=== Begin Enclosure ===
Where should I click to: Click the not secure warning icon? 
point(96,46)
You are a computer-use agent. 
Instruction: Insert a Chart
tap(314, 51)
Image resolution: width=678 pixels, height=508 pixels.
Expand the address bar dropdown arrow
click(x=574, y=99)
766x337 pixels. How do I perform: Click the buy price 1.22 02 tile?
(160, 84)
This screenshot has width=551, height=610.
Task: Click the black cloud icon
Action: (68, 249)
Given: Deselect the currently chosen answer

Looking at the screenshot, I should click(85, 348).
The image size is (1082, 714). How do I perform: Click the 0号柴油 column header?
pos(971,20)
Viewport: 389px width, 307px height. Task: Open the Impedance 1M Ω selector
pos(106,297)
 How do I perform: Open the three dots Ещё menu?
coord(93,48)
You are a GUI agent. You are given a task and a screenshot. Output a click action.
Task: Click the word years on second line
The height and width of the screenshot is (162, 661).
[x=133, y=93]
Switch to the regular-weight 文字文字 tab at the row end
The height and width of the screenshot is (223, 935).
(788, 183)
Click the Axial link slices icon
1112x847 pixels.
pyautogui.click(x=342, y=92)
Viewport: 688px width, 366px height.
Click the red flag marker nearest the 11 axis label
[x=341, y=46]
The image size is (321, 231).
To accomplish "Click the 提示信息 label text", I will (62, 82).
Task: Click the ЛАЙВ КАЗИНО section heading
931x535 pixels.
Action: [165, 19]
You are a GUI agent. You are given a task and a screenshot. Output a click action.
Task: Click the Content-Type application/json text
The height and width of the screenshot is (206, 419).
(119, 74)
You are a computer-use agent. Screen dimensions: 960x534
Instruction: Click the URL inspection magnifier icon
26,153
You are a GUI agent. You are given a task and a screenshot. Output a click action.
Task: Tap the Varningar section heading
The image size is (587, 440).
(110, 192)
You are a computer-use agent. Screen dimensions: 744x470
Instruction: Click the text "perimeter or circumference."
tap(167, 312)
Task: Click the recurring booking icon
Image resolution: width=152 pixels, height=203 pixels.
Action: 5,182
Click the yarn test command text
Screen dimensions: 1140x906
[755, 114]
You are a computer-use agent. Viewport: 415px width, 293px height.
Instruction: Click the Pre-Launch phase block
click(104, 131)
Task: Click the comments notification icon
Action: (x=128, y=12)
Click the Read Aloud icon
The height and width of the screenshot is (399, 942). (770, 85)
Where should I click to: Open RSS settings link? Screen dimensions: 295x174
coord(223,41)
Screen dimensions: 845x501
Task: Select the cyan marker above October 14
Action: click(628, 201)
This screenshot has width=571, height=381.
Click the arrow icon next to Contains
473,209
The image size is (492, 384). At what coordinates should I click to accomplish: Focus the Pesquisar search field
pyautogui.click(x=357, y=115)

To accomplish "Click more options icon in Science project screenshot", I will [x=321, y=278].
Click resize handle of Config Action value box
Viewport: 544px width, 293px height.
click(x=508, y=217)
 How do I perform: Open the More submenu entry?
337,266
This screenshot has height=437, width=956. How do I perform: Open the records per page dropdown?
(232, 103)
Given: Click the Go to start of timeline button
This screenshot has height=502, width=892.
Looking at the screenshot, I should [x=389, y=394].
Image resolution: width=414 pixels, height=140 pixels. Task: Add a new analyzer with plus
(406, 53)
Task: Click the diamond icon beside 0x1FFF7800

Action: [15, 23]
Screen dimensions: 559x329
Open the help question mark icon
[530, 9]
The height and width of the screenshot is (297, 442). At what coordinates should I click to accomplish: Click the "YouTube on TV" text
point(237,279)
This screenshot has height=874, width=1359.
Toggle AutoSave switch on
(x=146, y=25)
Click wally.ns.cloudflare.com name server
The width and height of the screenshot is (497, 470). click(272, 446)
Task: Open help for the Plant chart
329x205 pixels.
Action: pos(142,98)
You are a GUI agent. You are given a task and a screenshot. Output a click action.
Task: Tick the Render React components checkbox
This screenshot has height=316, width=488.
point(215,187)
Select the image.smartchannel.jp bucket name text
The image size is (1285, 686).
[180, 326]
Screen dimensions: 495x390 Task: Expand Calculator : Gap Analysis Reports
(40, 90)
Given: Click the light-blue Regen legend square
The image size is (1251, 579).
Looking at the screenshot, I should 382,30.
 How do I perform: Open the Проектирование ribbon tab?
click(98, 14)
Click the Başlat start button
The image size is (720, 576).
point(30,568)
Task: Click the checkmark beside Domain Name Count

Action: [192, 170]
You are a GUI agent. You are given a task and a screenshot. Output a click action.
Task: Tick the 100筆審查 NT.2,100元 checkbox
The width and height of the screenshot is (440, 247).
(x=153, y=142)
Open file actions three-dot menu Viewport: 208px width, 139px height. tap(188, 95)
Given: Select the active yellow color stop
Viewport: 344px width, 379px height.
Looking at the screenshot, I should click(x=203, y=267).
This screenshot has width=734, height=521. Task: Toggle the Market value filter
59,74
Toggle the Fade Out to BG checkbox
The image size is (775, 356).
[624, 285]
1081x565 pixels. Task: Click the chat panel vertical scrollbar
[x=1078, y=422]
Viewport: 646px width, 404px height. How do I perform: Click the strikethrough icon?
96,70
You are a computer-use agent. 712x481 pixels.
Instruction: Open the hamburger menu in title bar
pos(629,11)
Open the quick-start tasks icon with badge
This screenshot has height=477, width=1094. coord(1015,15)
=== End Enclosure ===
A single figure is required: how many lines above contain the word "Tick".

2